* [Your objective] Output all the entries below. Each must match exactly.

* [Record extracts]
────
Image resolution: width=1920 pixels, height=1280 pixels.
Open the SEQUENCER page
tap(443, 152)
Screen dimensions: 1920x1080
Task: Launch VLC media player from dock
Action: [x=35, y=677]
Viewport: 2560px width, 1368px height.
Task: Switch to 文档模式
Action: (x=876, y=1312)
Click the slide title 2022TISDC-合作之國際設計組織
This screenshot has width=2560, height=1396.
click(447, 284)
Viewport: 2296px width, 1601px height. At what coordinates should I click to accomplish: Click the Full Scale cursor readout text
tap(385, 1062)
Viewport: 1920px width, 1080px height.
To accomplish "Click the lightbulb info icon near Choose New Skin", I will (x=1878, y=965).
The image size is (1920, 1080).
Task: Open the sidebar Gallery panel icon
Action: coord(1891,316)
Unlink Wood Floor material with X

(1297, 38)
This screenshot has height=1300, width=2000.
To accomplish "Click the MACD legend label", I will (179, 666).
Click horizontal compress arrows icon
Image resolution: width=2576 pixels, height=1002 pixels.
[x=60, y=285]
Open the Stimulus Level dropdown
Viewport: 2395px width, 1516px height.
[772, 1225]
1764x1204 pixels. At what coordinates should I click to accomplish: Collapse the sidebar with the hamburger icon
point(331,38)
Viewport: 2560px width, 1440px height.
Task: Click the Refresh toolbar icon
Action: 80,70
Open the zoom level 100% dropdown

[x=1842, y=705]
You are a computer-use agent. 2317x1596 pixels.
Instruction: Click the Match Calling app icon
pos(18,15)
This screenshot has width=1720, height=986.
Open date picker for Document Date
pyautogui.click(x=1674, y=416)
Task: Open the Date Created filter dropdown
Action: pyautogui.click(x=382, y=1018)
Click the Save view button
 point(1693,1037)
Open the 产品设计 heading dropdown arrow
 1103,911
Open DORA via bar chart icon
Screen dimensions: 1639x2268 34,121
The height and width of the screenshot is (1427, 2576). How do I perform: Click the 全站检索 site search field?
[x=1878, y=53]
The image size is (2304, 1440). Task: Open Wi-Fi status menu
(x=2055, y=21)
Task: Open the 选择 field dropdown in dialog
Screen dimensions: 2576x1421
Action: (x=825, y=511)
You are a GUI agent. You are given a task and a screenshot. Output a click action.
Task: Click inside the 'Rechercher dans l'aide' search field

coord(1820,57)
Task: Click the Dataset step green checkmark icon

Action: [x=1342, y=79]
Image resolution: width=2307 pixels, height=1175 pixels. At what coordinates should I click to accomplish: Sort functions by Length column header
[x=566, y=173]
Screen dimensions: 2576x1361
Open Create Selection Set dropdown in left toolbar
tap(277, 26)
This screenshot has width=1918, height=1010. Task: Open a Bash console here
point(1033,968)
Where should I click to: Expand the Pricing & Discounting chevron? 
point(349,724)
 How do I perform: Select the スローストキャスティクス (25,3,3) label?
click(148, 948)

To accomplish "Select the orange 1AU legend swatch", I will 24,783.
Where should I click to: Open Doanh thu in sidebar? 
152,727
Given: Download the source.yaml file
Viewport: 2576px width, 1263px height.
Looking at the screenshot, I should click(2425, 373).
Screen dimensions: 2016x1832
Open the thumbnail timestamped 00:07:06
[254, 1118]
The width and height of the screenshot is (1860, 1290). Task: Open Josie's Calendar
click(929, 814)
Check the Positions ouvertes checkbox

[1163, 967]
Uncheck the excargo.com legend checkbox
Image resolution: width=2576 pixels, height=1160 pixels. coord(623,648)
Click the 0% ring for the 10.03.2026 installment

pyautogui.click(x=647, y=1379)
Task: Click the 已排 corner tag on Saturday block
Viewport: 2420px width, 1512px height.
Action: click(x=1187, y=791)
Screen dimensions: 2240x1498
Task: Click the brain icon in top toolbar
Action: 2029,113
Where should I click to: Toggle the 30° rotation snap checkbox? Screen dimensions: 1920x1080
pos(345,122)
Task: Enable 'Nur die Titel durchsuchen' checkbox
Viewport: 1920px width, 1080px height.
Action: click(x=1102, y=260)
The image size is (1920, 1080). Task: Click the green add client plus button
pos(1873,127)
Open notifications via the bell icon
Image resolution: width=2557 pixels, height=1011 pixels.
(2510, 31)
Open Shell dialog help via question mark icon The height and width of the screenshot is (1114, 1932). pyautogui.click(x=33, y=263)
────
* [Answer space]
Image resolution: width=1920 pixels, height=1280 pixels.
Open the SEQUENCER page
tap(443, 152)
Screen dimensions: 1920x1080
Task: Launch VLC media player from dock
Action: [x=35, y=677]
Viewport: 2560px width, 1368px height.
Task: Switch to 文档模式
Action: (x=876, y=1312)
Click the slide title 2022TISDC-合作之國際設計組織
This screenshot has width=2560, height=1396.
click(447, 284)
Viewport: 2296px width, 1601px height. At what coordinates should I click to accomplish: Click the Full Scale cursor readout text
tap(385, 1062)
Viewport: 1920px width, 1080px height.
To accomplish "Click the lightbulb info icon near Choose New Skin", I will (x=1878, y=965).
The image size is (1920, 1080).
Task: Open the sidebar Gallery panel icon
Action: coord(1891,316)
Unlink Wood Floor material with X

(1297, 38)
This screenshot has height=1300, width=2000.
To accomplish "Click the MACD legend label", I will (179, 666).
Click horizontal compress arrows icon
Image resolution: width=2576 pixels, height=1002 pixels.
[x=60, y=285]
Open the Stimulus Level dropdown
Viewport: 2395px width, 1516px height.
[772, 1225]
1764x1204 pixels. At what coordinates should I click to accomplish: Collapse the sidebar with the hamburger icon
point(331,38)
Viewport: 2560px width, 1440px height.
Task: Click the Refresh toolbar icon
Action: 80,70
Open the zoom level 100% dropdown

[x=1842, y=705]
You are a computer-use agent. 2317x1596 pixels.
Instruction: Click the Match Calling app icon
pos(18,15)
This screenshot has width=1720, height=986.
Open date picker for Document Date
pyautogui.click(x=1674, y=416)
Task: Open the Date Created filter dropdown
Action: pyautogui.click(x=382, y=1018)
Click the Save view button
 point(1693,1037)
Open the 产品设计 heading dropdown arrow
 1103,911
Open DORA via bar chart icon
Screen dimensions: 1639x2268 34,121
The height and width of the screenshot is (1427, 2576). How do I perform: Click the 全站检索 site search field?
[x=1878, y=53]
The image size is (2304, 1440). Task: Open Wi-Fi status menu
(x=2055, y=21)
Task: Open the 选择 field dropdown in dialog
Screen dimensions: 2576x1421
Action: (x=825, y=511)
You are a GUI agent. You are given a task and a screenshot. Output a click action.
Task: Click inside the 'Rechercher dans l'aide' search field

coord(1820,57)
Task: Click the Dataset step green checkmark icon

Action: [x=1342, y=79]
Image resolution: width=2307 pixels, height=1175 pixels. At what coordinates should I click to accomplish: Sort functions by Length column header
[x=566, y=173]
Screen dimensions: 2576x1361
Open Create Selection Set dropdown in left toolbar
tap(277, 26)
This screenshot has width=1918, height=1010. Task: Open a Bash console here
point(1033,968)
Where should I click to: Expand the Pricing & Discounting chevron? 
point(349,724)
 How do I perform: Select the スローストキャスティクス (25,3,3) label?
click(148, 948)

To accomplish "Select the orange 1AU legend swatch", I will 24,783.
Where should I click to: Open Doanh thu in sidebar? 
152,727
Given: Download the source.yaml file
Viewport: 2576px width, 1263px height.
Looking at the screenshot, I should click(2425, 373).
Screen dimensions: 2016x1832
Open the thumbnail timestamped 00:07:06
[254, 1118]
The width and height of the screenshot is (1860, 1290). Task: Open Josie's Calendar
click(929, 814)
Check the Positions ouvertes checkbox

[1163, 967]
Uncheck the excargo.com legend checkbox
Image resolution: width=2576 pixels, height=1160 pixels. coord(623,648)
Click the 0% ring for the 10.03.2026 installment

pyautogui.click(x=647, y=1379)
Task: Click the 已排 corner tag on Saturday block
Viewport: 2420px width, 1512px height.
Action: click(x=1187, y=791)
Screen dimensions: 2240x1498
Task: Click the brain icon in top toolbar
Action: 2029,113
Where should I click to: Toggle the 30° rotation snap checkbox? Screen dimensions: 1920x1080
pos(345,122)
Task: Enable 'Nur die Titel durchsuchen' checkbox
Viewport: 1920px width, 1080px height.
Action: click(x=1102, y=260)
The image size is (1920, 1080). Task: Click the green add client plus button
pos(1873,127)
Open notifications via the bell icon
Image resolution: width=2557 pixels, height=1011 pixels.
(2510, 31)
Open Shell dialog help via question mark icon The height and width of the screenshot is (1114, 1932). pyautogui.click(x=33, y=263)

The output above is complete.